Provided information:
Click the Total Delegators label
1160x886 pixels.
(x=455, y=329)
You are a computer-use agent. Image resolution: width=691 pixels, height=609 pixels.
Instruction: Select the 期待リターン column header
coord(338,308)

Stated exercise: Quote each of the records above word for word, keeping every line as it appears.

Exercise solution:
Click the Total Delegators label
1160x886 pixels.
(x=455, y=329)
You are a computer-use agent. Image resolution: width=691 pixels, height=609 pixels.
Instruction: Select the 期待リターン column header
coord(338,308)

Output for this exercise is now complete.